As President Barack Obama said on the eve of his visit to Selma, Alabama: the battle for civil rights is not ancient history.

“The people who were there are still around, you can talk to them,” America’s first black president said Friday.

He meant people like 70-year-old retired firefighter Henry Allen, who five decades ago took part in history.

“It was was the final stage. We had been beaten. We had been pushed to the limits,” Allen told AFP.

“No matter what it took, we wanted to get the right to vote.”

A half century ago, then 20-year-old Allen and around 600 fellow activists tried to march from Selma to the state capital Montgomery.

They did not get far.

– Bridge named for KKK leader –

As they crossed a Selma bridge named after Edmund Pettus, a Confederate general and Grand Dragon in the Ku Klux Klan, police attacked.

Images of the brutal repression, ordered by Alabama governor George Wallace, galvanized national support for civil rights.

A few months later, the Voting Rights Act was passed.

Before the act, it was easier for states like Alabama to restrict voter registration through violent intimidation and bureaucratic racism.

In Selma, for example, of 15,000 African Americans in the town, only 300 were registered to vote.

“You could go there and apply but you had to be able to pass a test on the constitution of Alabama,” recalls 82-year-old activist Loretta Wimberley.

“If you passed the test, then they could ask you any question that they wanted to ask you. They could still deny you the right to vote.

“Not only did you have to do that, you had to pay a poll tax, nine dollars.”

Fifty years later, the events were recounted in “Selma,” a major movie in which Oprah Winfrey played a nurse subjected to humiliation as she registered to vote.

And the world may look again on Saturday, when Obama makes his pilgrimage.

The United States’ first black First Family will cross the Edmund Pettus Bridge and Obama will make an address.
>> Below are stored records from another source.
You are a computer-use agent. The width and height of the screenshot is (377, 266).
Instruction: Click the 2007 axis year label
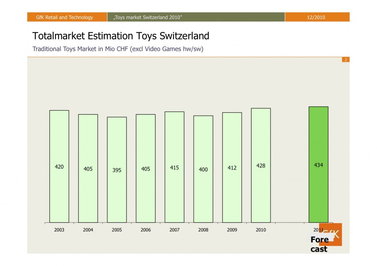coord(175,230)
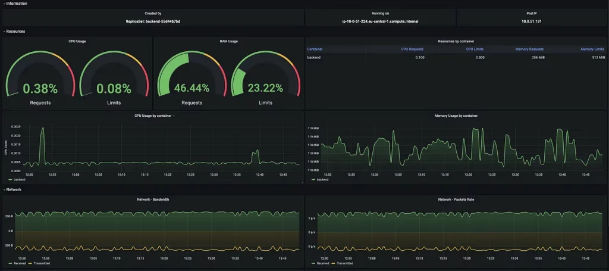Click Received color swatch in Packets Rate legend
The height and width of the screenshot is (271, 609).
[x=312, y=263]
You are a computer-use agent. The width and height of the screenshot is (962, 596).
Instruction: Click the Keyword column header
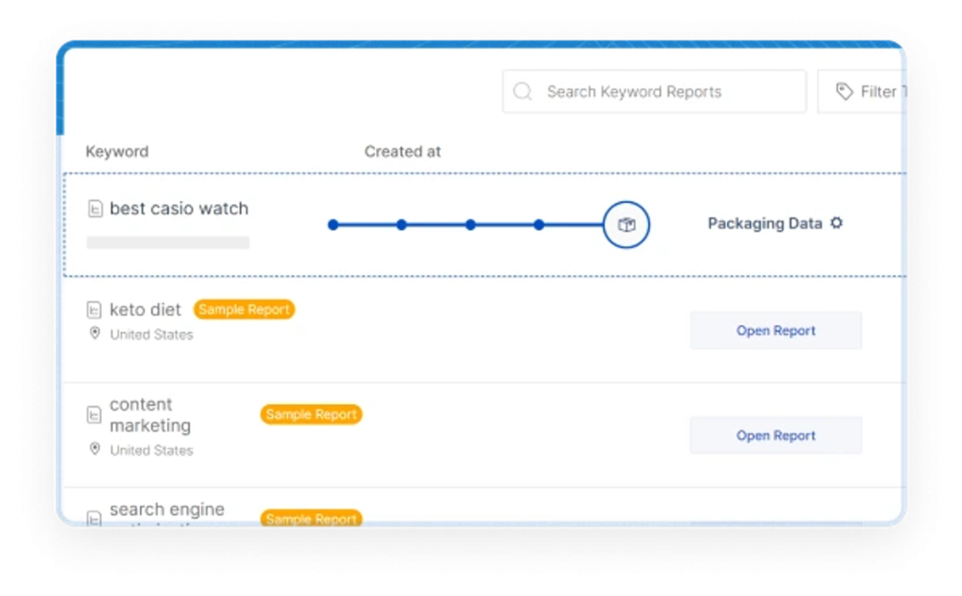(x=116, y=151)
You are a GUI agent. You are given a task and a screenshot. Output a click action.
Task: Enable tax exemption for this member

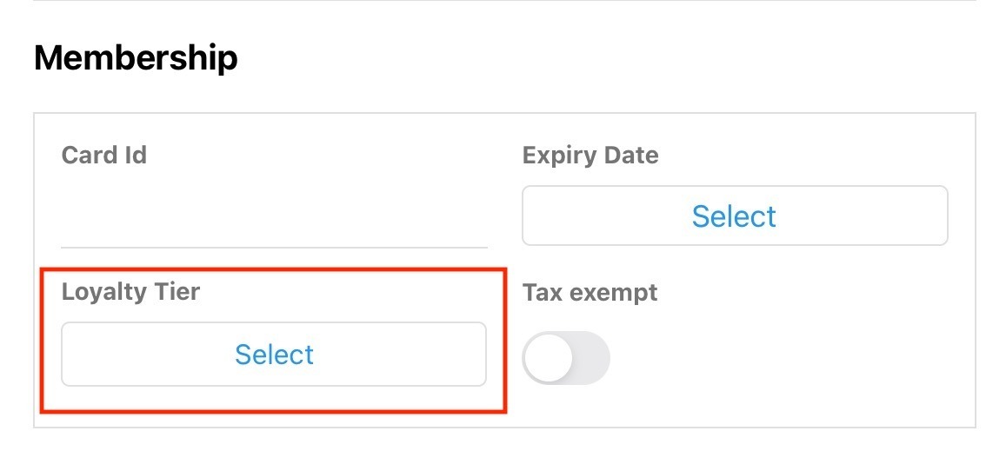[566, 357]
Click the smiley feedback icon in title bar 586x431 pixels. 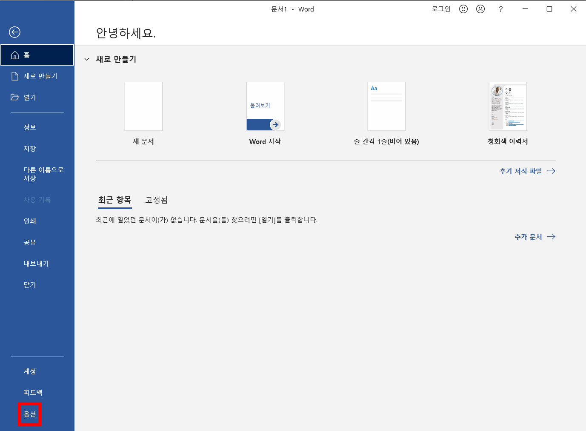tap(463, 9)
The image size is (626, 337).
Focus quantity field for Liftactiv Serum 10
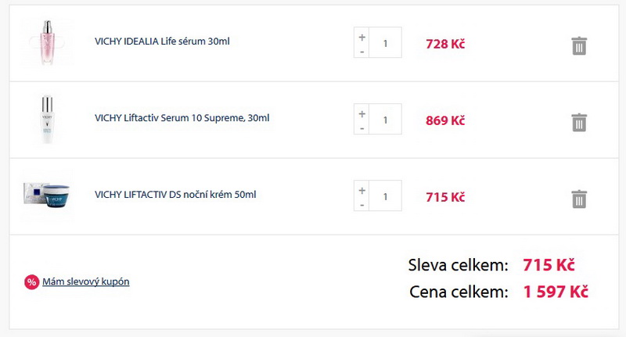pos(385,120)
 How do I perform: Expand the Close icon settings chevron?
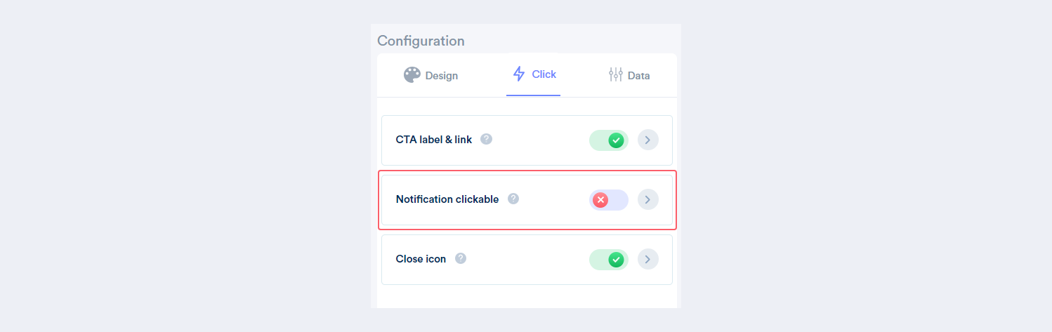[647, 260]
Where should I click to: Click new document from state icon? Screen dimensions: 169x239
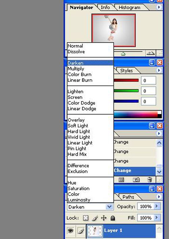click(121, 180)
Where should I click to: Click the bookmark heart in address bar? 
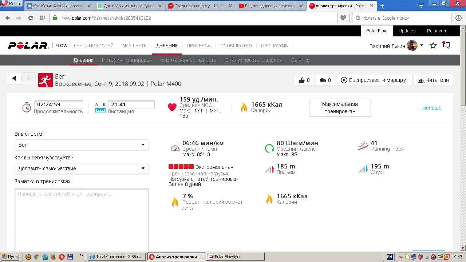(343, 18)
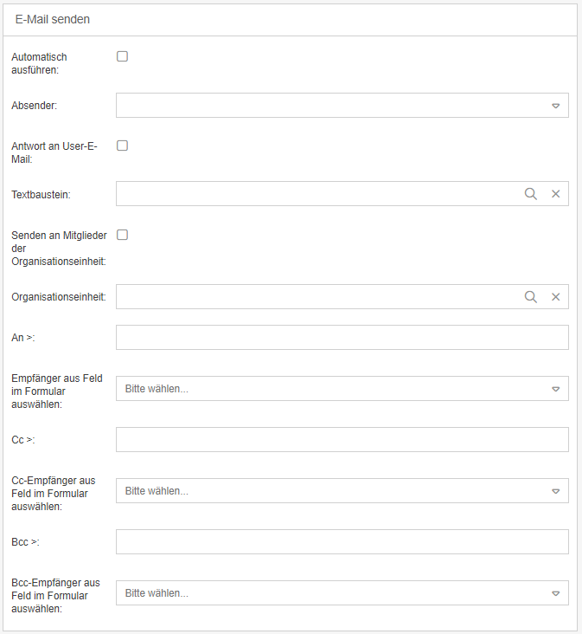Clear the Textbaustein field with X icon

(556, 194)
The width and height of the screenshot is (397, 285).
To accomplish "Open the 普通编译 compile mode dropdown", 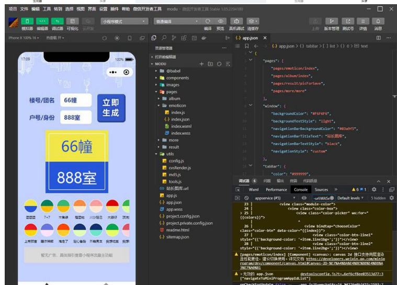I will coord(175,21).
There could hardly be a starker image of how far the nation has come since that dark day in Selma, but the long march is not over.

Just this week, a probe by Obama’s Justice Department found last year’s protests in Ferguson, Missouri were in part provoked by the racist attitudes and tactics of city police.
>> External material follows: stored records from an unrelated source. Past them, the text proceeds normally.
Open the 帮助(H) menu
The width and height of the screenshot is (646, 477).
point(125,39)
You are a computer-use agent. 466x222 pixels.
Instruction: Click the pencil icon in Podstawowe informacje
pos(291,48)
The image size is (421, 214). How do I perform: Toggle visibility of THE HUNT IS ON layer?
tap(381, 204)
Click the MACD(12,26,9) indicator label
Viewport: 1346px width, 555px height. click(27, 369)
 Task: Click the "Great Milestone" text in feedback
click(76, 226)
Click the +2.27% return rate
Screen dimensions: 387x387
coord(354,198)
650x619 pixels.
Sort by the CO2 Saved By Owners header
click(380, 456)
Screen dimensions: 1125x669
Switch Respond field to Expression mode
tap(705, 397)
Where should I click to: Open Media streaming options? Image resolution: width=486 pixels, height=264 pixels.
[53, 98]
The violence in Ferguson focused American minds on the country’s ongoing racial divide, just as the violence in Selma did 50 years ago.

– ‘Nothing was going to break our spirits’ –

“We were highly motivated. There was nothing that was going to break our spirit,” remembered Allen.

“There was no hostility. We were not attacking anybody,” he told AFP at the wheel of his car, touring historic locations in the run down town.

“They started beating people. After that they chased people all the way back to the church. That went on all night.”

Reverend Frederick Reese is 85 now but remembers the march as a determined but non-violent demonstration.

“You had an opportunity to challenge the system,” he said. “It called for a lot of wit, determination and persistence.”

“Selma played a very important role in helping to bring our nation to the realization that all men should be treated equally.”

The marchers knew what to expect. For years their protests had been met with aggression, but things were building to a turning point.

And in Alabama that spring, a young civil rights leader brought a new opportunity to promote their cause.

Dr Martin Luther King had captivated audiences with his rhetorical gifts, and won the attention of the news media.

King himself was not in Selma on March 7, but after the violence he led a successful march on Montgomery now seen as decisive.

“Back in 1963, we were being beaten. In 1964, we were being beaten, but no media,” said Allen.

“When Dr King came to town, he brought the media with him. That was a good thing. It made us visible,” he said.

“This was the right time, with the whole world looking at us, looking at what was happening.”